What is the rough total addressable market
Top-down context:
The broader robotics industry is on the order of tens of billions of dollars (e.g., ~US$45B in 2024), with robotics software estimated around ~US$20B. Adjacent slices relevant to Ember today include machine‑vision (~US$5.6B total, with software a few hundred million) and robot fleet‑management software (~US$1.35B in 2023) (ABI GMI Interact Analysis GIS).
Bottom-up calculation:
Near‑term, Ember maps to camera/vision diagnostics plus fleet QA/diagnostics. Using published estimates, a conservative pool is ~US$1.8B today: ~US$0.5B for machine‑vision software (approximating the “few hundred million” cited) plus ~US$1.35B for robot fleet‑management software (Interact Analysis GIS).
Assumptions:
- Machine‑vision software is approximated at ~US$0.5B based on “few hundred million” guidance; figure rounded for simplicity.

_Dataset content_.
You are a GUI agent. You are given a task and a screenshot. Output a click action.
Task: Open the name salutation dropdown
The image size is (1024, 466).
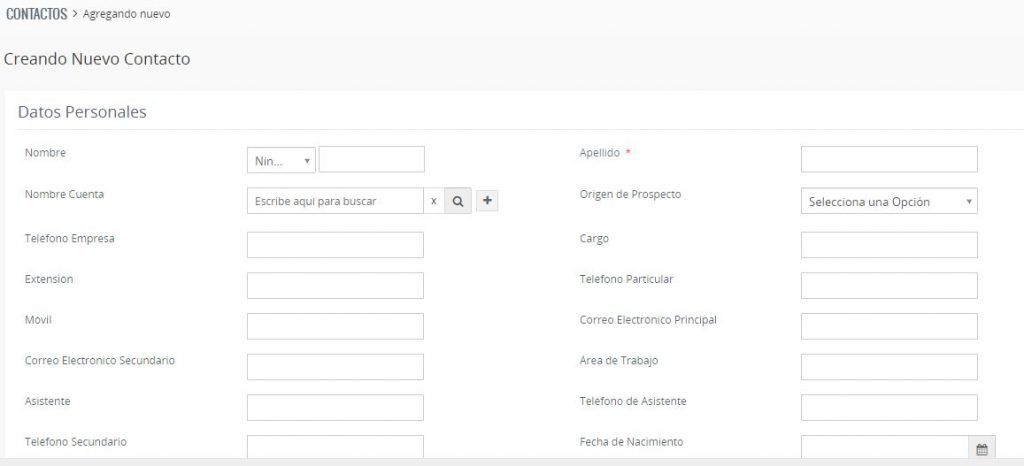tap(281, 160)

_Work item_.
Continue the Ember total addressable market notes past their last line.

_Answer_.
- Overlap between machine‑vision software and fleet‑management software is limited for the near‑term Ember use case; combined figure is directional, not additive across all vendors.
- Adoption depends on per‑device agent + cloud pricing and who buys (OEM, integrator, or end user); install base is not directly equal to software spend.
Who are some of their notable competitors
- Formant: Robot data and operations platform used for fleet telemetry, analytics, and remote operations; competes for fleet monitoring and debugging workflows.
- InOrbit: Robot operations software for multi‑vendor fleets, providing telemetry, monitoring, and orchestration across deployments.
- Freedom Robotics: Fleet management and monitoring tools for robots, including cloud and on‑device software to operate and support heterogeneous fleets.
- Foxglove: Developer tooling for robotics data (logs, sensors, visualization) that teams use to inspect and debug multimodal telemetry during development and testing.
- Memfault: Device observability for embedded systems (crash reporting, metrics, OTA); adjacent competitor for on‑device diagnostics even if not robotics‑specific.